The repairman accepts the job reluctantly, fearing it will bring back painful memories of his own schizophrenia and force him to confront the question he has been trying to repress for years, ever since he left Earth: what was it he really saw that day he sat across the desk from his company's personnel manager and the man appeared to him as an assemblage of gears and electric circuitry? A hallucination or a vision, a psychotic breakdown or a sudden glimpse of true reality, stripped of its facade? Nevertheless, he grows attached to Manfred, eventually deciding, in the plumber's words (and with the same optimism that Dorothy felt with regard to her sister, Marion), that "it must be like fairlyland, in there, all beautiful and pure and real innocent."

A serious mistake, of course. Soon strange things start to happen. A Bruno Walter recording of a Mozart symphony becomes a hideous jangle of sound; the bodies of other people seem to split open as if in an accelerated process of organic decay. The entire objective universe in which the characters move about becomes progressively invaded by that of Manfred, who sucks them into his nightmarish reality, a place of absolute entropy, a land of death. The concept of the "tomb world" had fascinated Phil ever since he first came across it in essays by the Swiss psychiatrist Ludwig Binswanger. The schizophrenic, Binswanger believed, lives (if one can call it living) in a world of eternal death in which everything has happened and at the same time is still happening, in which nothing more can ever happen. This "tomb" swallows up anyone who approaches it; it is waiting there to engulf everything and everyone.

All the characters in the novel become Manfred; no one can speak except to produce the desolate noises that are his response to the world. "I kept on going," the horrified repairman tries desperately to explain, looking for someone who I could still talk to. Who wasn't like—him." The ex-plumber gets his wish and travels through time, but it's Manfred's time that he travels through, the time of the tomb world, and the voyage turns hellish. His once-faithful secretary has become a predatory monster, everyday objects have taken on sharp, angry edges, the coffee he drinks tastes bitter and poisonous. A mask of empty darkness hangs in the air above his face and begins to descend on him. Now he realizes that never again will he see the living world he so foolishly left behind; he knows he will die in Manfred's autistic world—which he does.

It is hard to imagine anything more horrific than dying in someone else's nightmare, and Dick, merciful creator that he was, rescues the ex-plumber from this fate and grants him a kinder, and at the same time more ironic, demise. The hideous spell is lifted and the ex-plumber emerges from the tomb world, only to be killed by a minor character from one of the novel's subplots. As he is being rushed to the hospital in the throes of death, he can't believe what's happening to him and starts to laugh, because now he figures he knows the routine: he is still trapped in one of those fucked-up schizophrenic universes where first you get killed for no reason and then you wake up. That's what's going to happen to him, he thinks: he'll wake up and find himself back in his own reality. And as he's lying there thinking all this, he dies, this time for good.

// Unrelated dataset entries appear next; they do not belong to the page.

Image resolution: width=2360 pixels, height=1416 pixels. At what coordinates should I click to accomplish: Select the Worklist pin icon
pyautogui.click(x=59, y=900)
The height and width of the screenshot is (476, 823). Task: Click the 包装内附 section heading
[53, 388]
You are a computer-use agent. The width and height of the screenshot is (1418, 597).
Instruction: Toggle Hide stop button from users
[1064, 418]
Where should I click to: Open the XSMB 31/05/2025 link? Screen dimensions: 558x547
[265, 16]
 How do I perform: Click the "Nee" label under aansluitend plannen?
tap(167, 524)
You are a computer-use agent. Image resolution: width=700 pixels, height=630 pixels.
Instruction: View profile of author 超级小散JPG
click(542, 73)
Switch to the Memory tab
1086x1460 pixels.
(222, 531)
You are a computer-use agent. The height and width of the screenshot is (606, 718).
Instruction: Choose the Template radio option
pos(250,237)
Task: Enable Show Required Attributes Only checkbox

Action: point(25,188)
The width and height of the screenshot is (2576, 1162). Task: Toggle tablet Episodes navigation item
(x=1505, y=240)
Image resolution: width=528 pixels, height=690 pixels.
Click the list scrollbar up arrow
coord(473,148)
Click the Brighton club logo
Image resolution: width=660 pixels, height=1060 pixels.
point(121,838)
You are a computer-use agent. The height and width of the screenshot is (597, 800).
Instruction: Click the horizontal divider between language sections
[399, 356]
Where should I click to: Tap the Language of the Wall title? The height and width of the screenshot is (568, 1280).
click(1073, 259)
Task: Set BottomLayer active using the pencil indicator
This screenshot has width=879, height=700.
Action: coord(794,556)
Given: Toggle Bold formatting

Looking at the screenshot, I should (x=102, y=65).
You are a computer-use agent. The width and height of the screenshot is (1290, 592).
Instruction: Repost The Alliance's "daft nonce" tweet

Perhaps it's better this way, the repairman concludes. Phil thought so too, for two reasons: first of all, the ex-plumber dies consoled by the thought that he is not dying and, second, he dies in the real world, not in a place where things far worse than death can happen.

Phil liked writing the end of this novel. It reassured him. Illusion and reality were clearly separated; the survivors walked on the terra firma of the koinos kosmos. The repairman continues to have his doubts, for no one is ever cured of schizophrenia. "Once a person becomes psychotic," he tells himself, "nothing ever happens to him again. I stand on the threshold of that."

Me too, Phil thought. Perhaps he was standing on that same threshold. Perhaps he had always been there.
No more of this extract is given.